Exzellente künstlerische Ergebnisse und herausragende Leistungen lassen sich in der Arbeit
mit Kindern und Jugendlichen am besten durch Förderung der Motivation und Leistungsbereitschaft
erzielen. Die "Lust an der Leistung" wird durch die erfahrenen Erfolge geweckt und erhalten.
Charaktereigenschaften wie Disziplin, Fleiß, Durchhaltevermögen, Teamgeist und Misserfolgstoleranz
sind Voraussetzung für tänzerischen Erfolg. Die Förderung dieser Eigenschaften kann den Schülern
jedoch auch in allen anderen Lebensbereichen nützlich sein.
Diese Erkenntnis findet ihre Berücksichtigung in der Gestaltung des Unterrichts und des Lehrplans.
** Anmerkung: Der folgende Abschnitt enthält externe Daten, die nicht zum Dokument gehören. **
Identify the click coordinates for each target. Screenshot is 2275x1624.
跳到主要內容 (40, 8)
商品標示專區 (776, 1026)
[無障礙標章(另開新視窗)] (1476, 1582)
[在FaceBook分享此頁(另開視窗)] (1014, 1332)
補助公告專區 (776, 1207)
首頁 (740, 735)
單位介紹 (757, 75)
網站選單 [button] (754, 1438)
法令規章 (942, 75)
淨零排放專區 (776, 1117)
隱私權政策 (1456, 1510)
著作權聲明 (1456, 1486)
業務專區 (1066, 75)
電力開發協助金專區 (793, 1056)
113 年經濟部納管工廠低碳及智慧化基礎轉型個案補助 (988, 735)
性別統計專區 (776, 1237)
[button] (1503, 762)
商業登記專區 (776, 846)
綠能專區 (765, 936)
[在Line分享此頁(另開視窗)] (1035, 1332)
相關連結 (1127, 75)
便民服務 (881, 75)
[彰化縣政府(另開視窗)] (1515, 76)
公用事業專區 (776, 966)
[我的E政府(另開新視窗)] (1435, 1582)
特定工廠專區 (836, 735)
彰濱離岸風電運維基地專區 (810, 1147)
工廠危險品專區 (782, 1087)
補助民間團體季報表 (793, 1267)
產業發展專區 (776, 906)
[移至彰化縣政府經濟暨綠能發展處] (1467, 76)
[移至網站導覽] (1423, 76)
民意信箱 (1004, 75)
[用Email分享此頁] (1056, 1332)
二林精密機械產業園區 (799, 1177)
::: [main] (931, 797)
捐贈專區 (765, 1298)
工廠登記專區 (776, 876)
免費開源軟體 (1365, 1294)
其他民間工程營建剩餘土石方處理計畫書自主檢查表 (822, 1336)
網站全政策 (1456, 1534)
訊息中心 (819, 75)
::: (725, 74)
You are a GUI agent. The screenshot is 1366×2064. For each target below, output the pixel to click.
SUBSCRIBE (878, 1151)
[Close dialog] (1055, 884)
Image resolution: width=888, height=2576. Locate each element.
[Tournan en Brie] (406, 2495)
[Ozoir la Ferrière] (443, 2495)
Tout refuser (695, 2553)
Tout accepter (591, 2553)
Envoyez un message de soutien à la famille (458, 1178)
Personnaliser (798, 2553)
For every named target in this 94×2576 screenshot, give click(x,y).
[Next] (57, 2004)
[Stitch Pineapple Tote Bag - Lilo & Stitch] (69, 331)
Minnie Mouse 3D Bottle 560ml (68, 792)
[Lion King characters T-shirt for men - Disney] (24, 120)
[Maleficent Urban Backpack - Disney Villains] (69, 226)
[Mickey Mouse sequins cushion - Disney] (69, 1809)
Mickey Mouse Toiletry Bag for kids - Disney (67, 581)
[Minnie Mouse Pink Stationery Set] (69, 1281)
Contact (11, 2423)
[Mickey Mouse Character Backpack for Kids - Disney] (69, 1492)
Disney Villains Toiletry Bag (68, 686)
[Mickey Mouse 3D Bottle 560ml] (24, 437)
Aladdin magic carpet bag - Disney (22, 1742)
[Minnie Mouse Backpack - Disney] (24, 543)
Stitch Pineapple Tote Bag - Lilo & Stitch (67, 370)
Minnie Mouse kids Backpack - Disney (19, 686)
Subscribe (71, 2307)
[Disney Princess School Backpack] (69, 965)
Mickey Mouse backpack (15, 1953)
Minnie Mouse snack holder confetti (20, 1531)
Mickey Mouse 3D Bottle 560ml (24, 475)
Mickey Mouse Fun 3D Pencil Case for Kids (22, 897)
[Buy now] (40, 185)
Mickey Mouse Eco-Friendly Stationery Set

Sie spiegelt sich auch wider in den zahlreichen zusätzlichen Projekten und Aufgaben im
schulischen Umfeld. Die selbst gesetzten Ansprüche an die Persönlichkeitsbildung der
Schüler erfordern von Schulleitung und Pädagogen ein hohes Maß an Engagement,
das über gewöhnliche Unterrichtsaufgaben weit hinaus reicht.
Neben einer positiven und ermutigenden Atmosphäre im Unterricht, ist es insbesondere ein
guter Kontakt zwischen Pädagogen und Schülern sowie deren Eltern, der eine vertrauensvolle
Basis schafft, um eventuell anstehende Probleme und Schwierigkeiten zu besprechen.